In Commonwealth v. Hicks, 156 A.3d 1114 (Pa. 2017), our Supreme
Court reaffirmed that prior bad act evidence is subject to stringent
admissibility requirements, especially where the prosecution relies on the
“common plan or scheme” exception of Rule 404(b)(2). To satisfy this
exception, there must be a “striking similarity – or logical connection –
between the proffered prior bad acts and the underlying charged crime.”
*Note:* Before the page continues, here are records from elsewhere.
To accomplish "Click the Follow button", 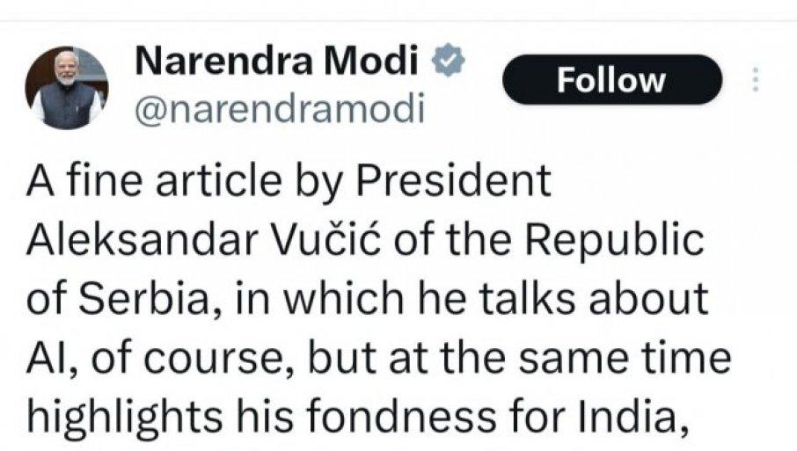I will point(611,80).
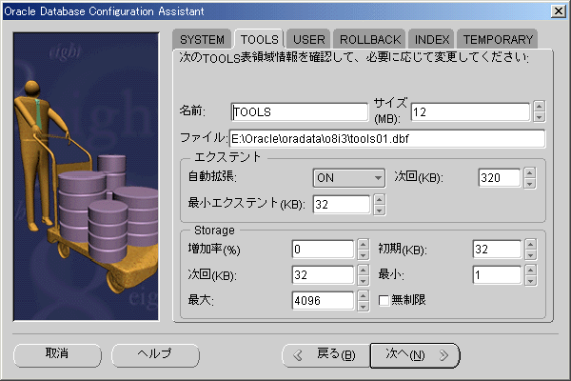This screenshot has width=571, height=381.
Task: Decrease 最小エクステント value with down arrow
Action: coord(381,209)
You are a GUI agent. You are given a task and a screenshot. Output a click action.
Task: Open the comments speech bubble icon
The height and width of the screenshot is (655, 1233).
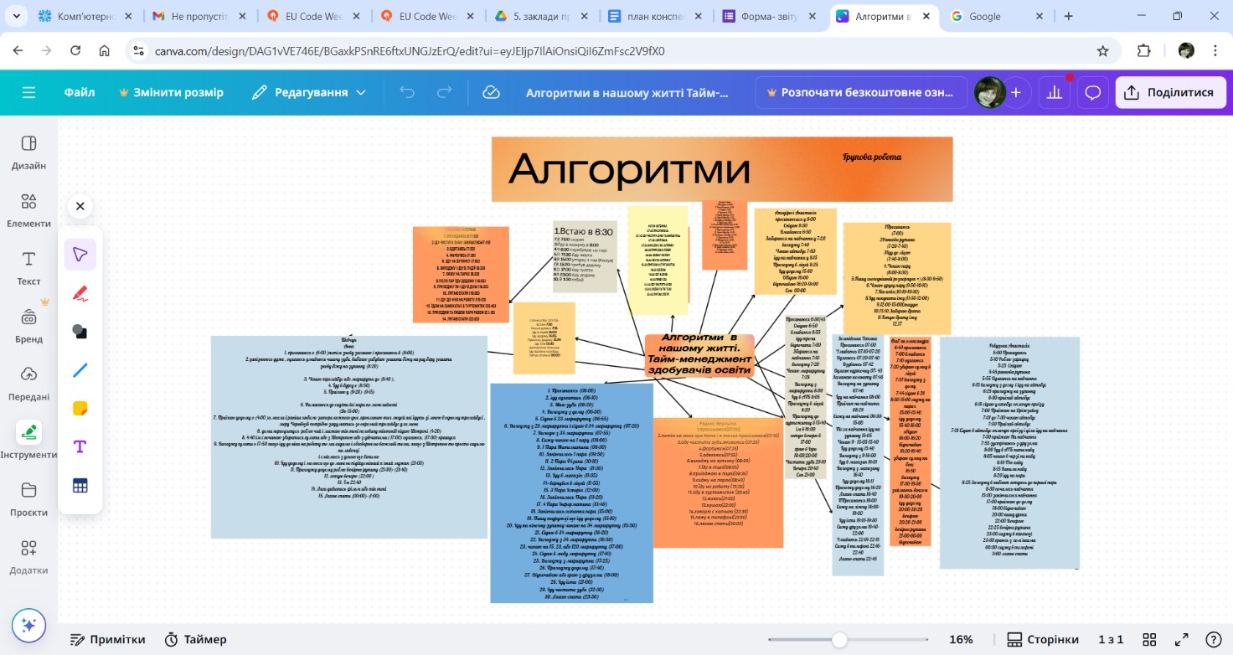pos(1092,93)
Hicks, 156 A.3d at 1125 (emphases added).3
This logical connection “must have existed in the mind of the actor,
linking them together for some purpose he intended to accomplish; or it must
be necessary to identify the person of the actor, by a connection which shows
that he who committed the one must have done the other.” Id. (quoting
Shaffner, at 72 Pa. at 65). Prior bad acts may be admissible if they are
3 As discussed in the dissenting and concurring opinions of Hicks, the “common plan or scheme” exception of Rule 404(b)(2) has often been conflated in decisional law with the distinct “identity” (or modus operandi) exception enumerated separately in that same rule. See Commonwealth v. Hicks, 156 A.3d 1114, 1130-31 (Pa. 2017) (Saylor, J., concurring); see also id., at 1143-44 (Donohue, J., dissenting). The Hicks majority seemed to blend the two concepts together as alternative parts of a single exception, and as the holding is binding, that approach has been applied here.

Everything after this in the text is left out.